Page and screen pointing data
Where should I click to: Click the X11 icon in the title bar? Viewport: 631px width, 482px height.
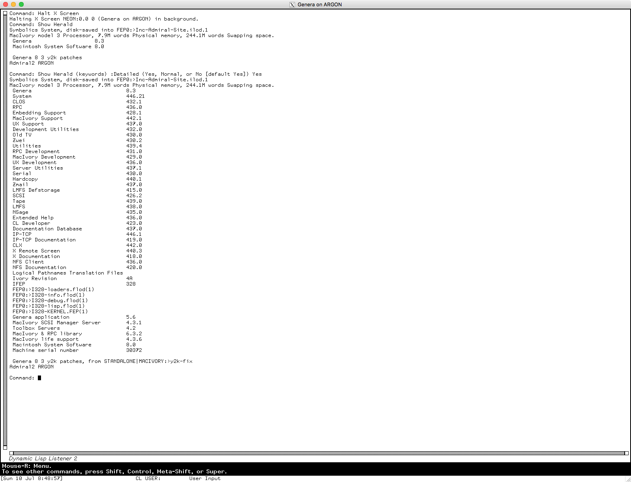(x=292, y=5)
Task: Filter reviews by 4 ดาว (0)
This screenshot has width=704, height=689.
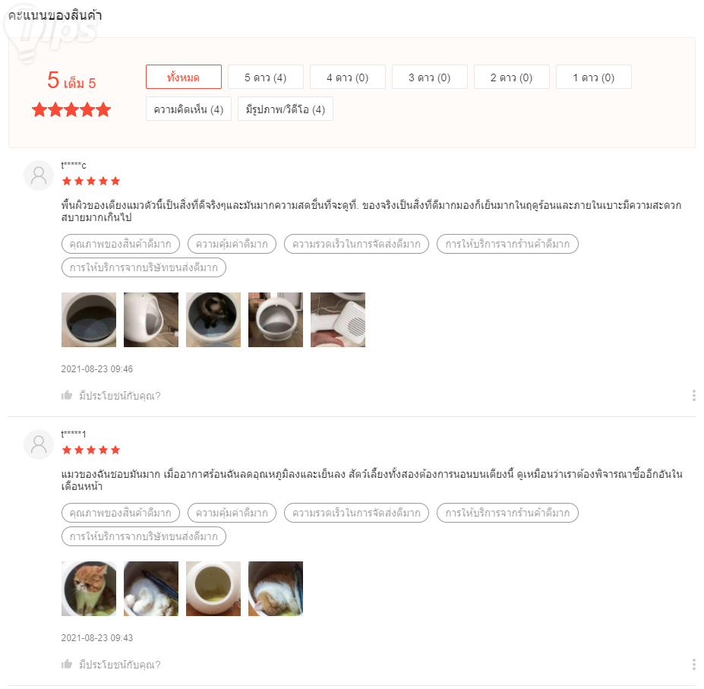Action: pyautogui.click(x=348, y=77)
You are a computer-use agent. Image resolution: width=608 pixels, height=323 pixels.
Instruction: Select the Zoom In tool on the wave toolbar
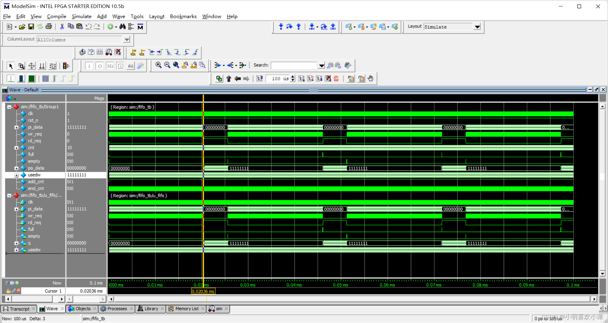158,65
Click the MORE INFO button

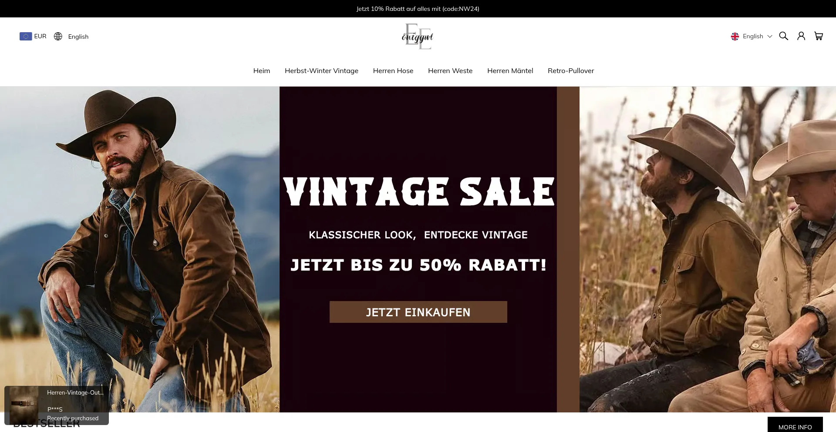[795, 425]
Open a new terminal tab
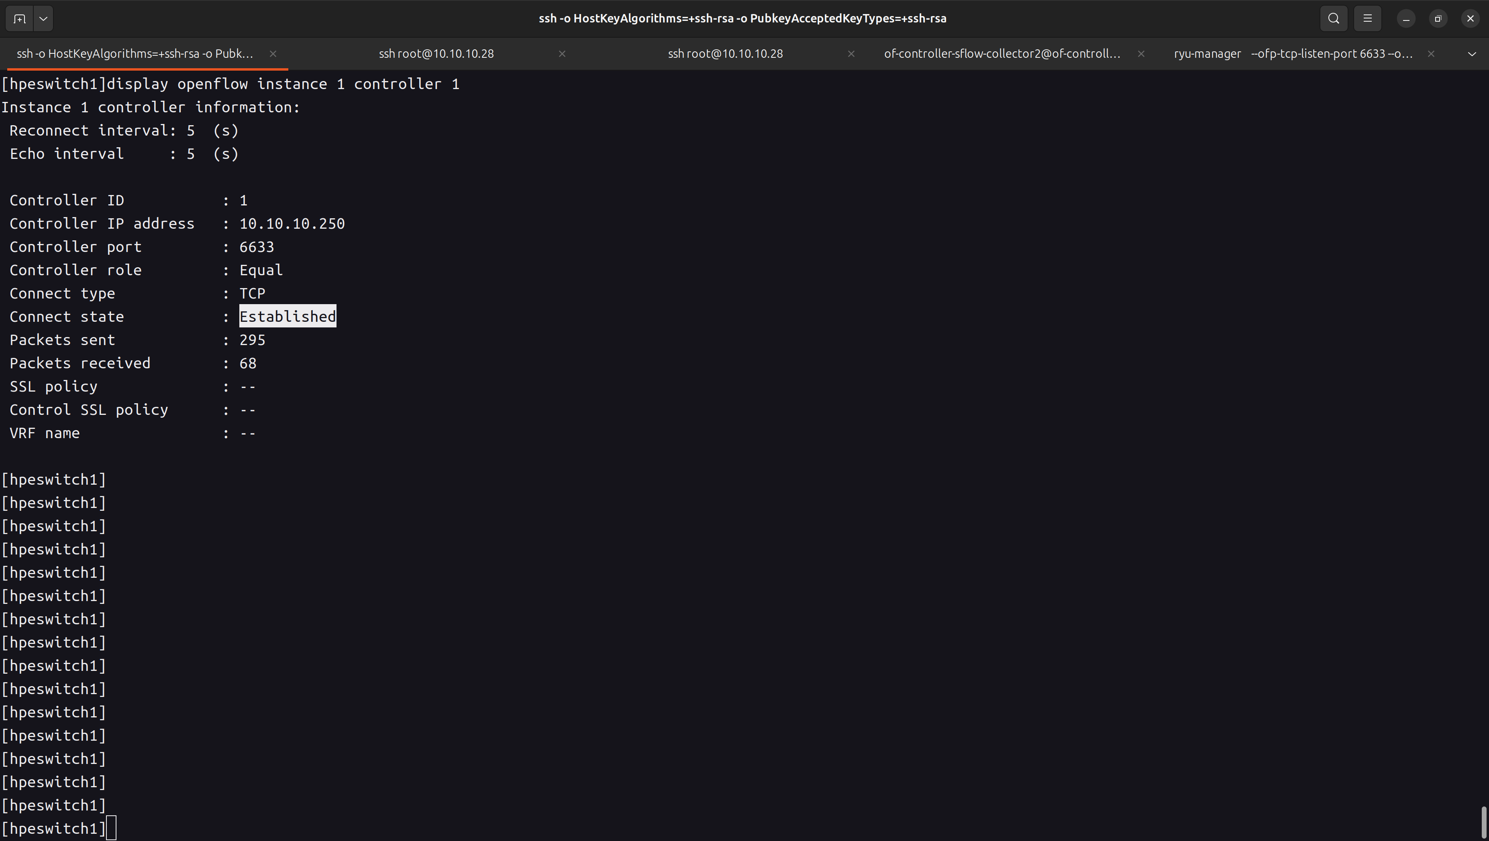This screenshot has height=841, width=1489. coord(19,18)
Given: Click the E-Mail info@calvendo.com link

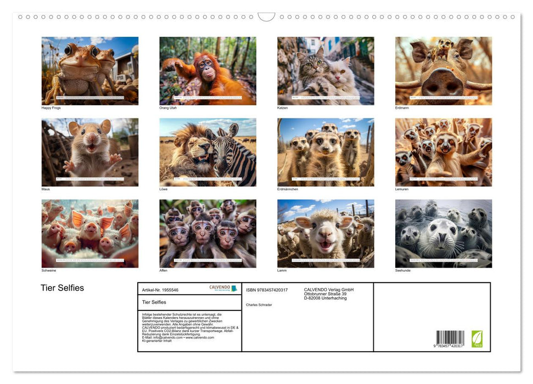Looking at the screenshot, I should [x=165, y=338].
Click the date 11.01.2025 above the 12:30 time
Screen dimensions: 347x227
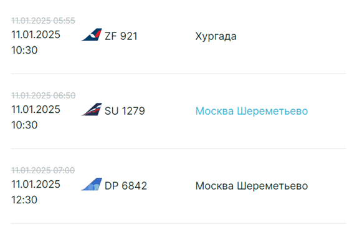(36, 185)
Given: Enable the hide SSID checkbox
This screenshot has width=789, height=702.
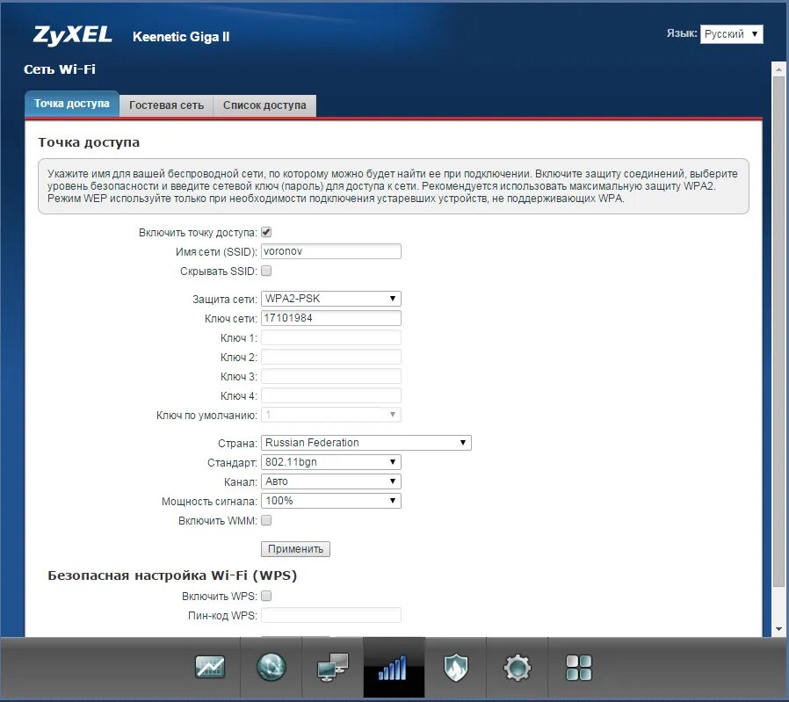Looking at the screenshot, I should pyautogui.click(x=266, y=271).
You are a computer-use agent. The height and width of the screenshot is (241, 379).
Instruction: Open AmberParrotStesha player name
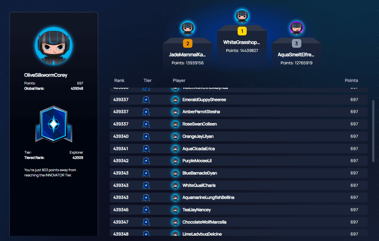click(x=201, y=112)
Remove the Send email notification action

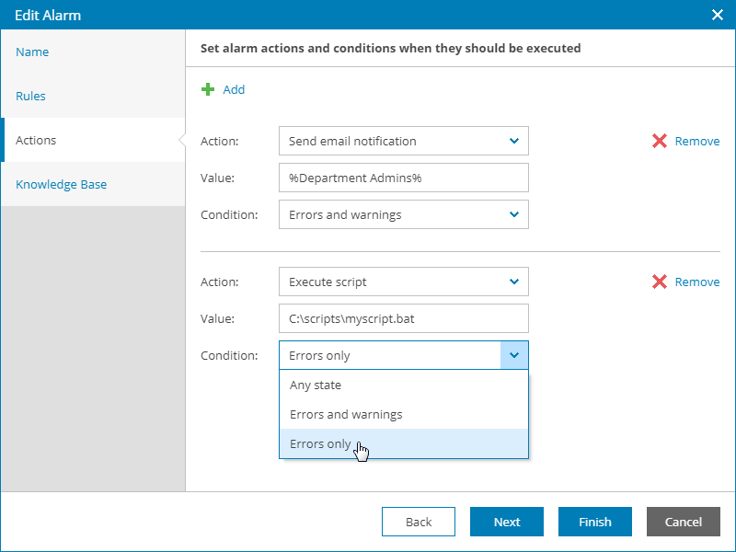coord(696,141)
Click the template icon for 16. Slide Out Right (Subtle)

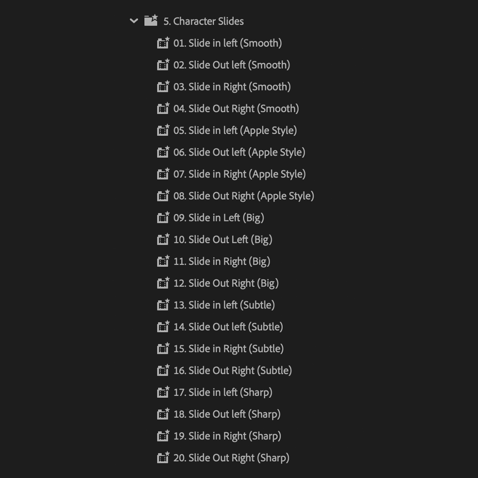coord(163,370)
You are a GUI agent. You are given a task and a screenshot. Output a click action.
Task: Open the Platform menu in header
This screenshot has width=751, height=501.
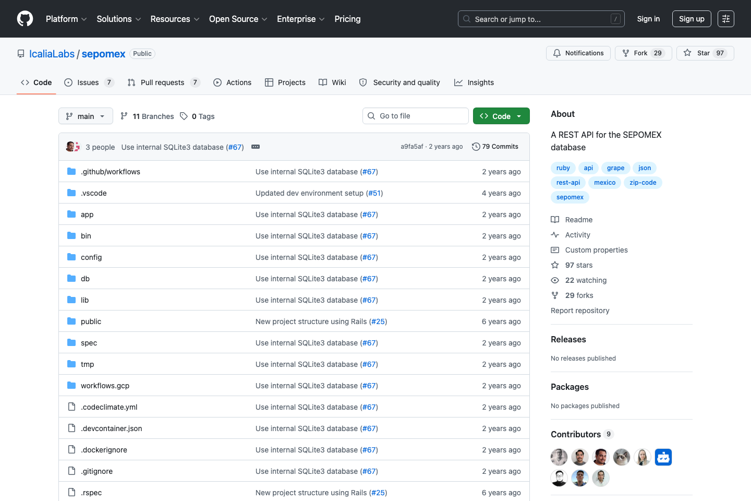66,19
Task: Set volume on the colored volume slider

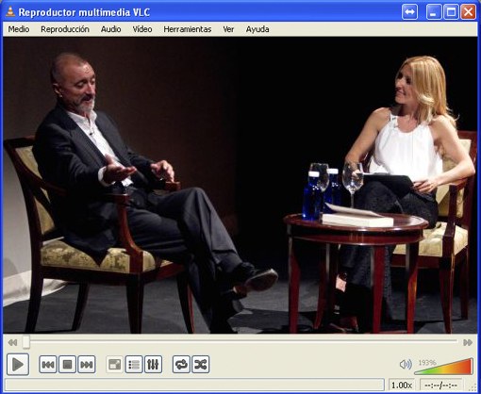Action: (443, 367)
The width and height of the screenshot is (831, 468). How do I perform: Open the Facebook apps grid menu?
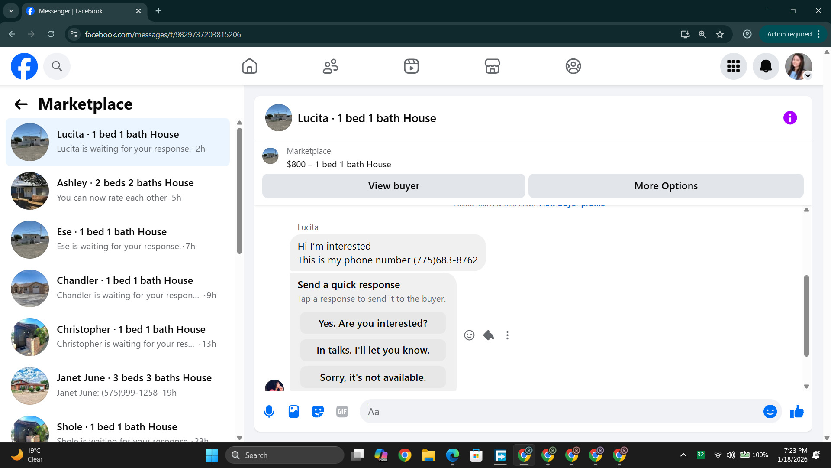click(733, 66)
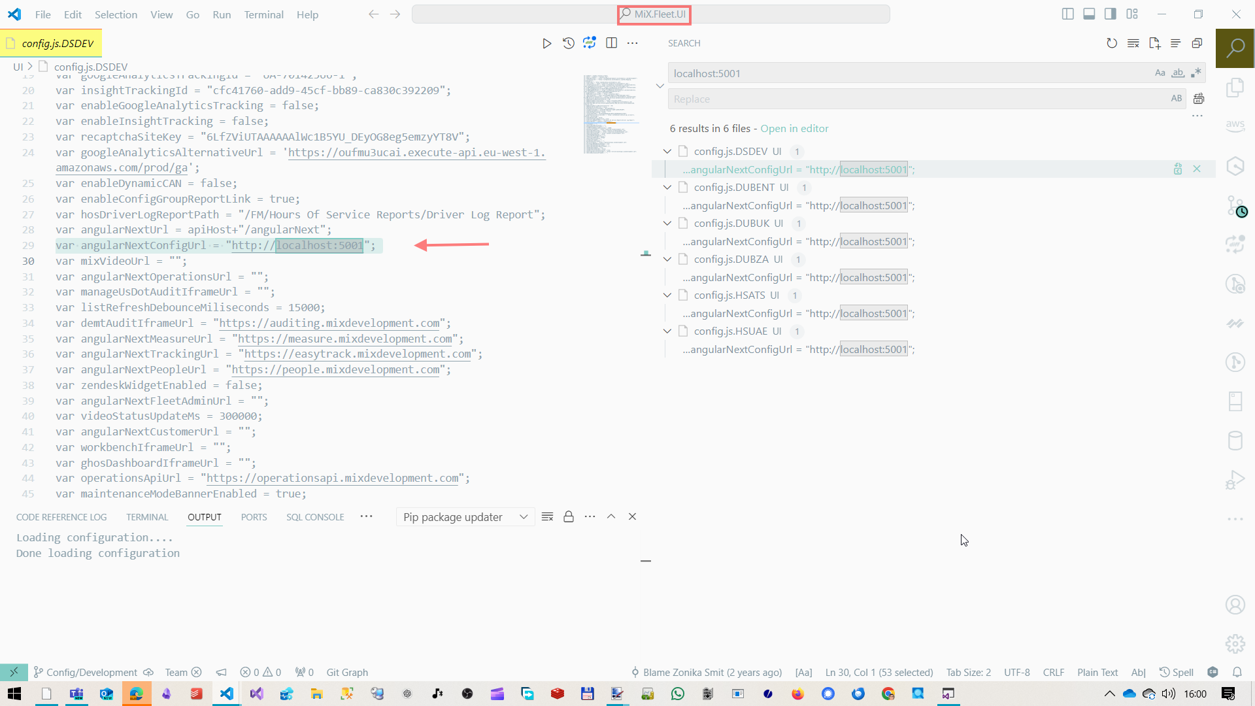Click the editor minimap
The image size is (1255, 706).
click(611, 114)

- [Task prompt]: Please revise all of the material above, replacing "Instruction:" with "Goal:" everywhere and keeping everything else the same. Leave out the pictures.

- [Solution]:
Where should I click to: Click the X11 icon in the title bar? Viewport: 631px width, 482px height.
(x=292, y=5)
Task: Filter reviews by 4 ดาว (0)
This screenshot has width=704, height=689.
Action: pyautogui.click(x=348, y=77)
You are a computer-use agent. Image resolution: width=608 pixels, height=323 pixels.
Goal: Select the Zoom In tool on the wave toolbar
158,65
Click the MORE INFO button

[795, 425]
Open a new terminal tab
This screenshot has height=841, width=1489. coord(19,18)
Given: Click the E-Mail info@calvendo.com link

Looking at the screenshot, I should [x=165, y=338].
Click the date 11.01.2025 above the 12:30 time
Screen dimensions: 347x227
(36, 185)
Given: Enable the hide SSID checkbox
This screenshot has width=789, height=702.
Looking at the screenshot, I should pyautogui.click(x=266, y=271).
You are a computer-use agent. The height and width of the screenshot is (241, 379).
Goal: Open AmberParrotStesha player name
click(x=201, y=112)
Remove the Send email notification action

coord(696,141)
Click the template icon for 16. Slide Out Right (Subtle)

coord(163,370)
You are a GUI agent. You are given a task and a screenshot. Output a click action.
Task: Open the Platform menu in header
This screenshot has width=751, height=501.
66,19
Task: Set volume on the colored volume slider

Action: (443, 367)
The width and height of the screenshot is (831, 468). How do I perform: Open the Facebook apps grid menu?
click(733, 66)
Click the editor minimap
The image size is (1255, 706).
click(611, 114)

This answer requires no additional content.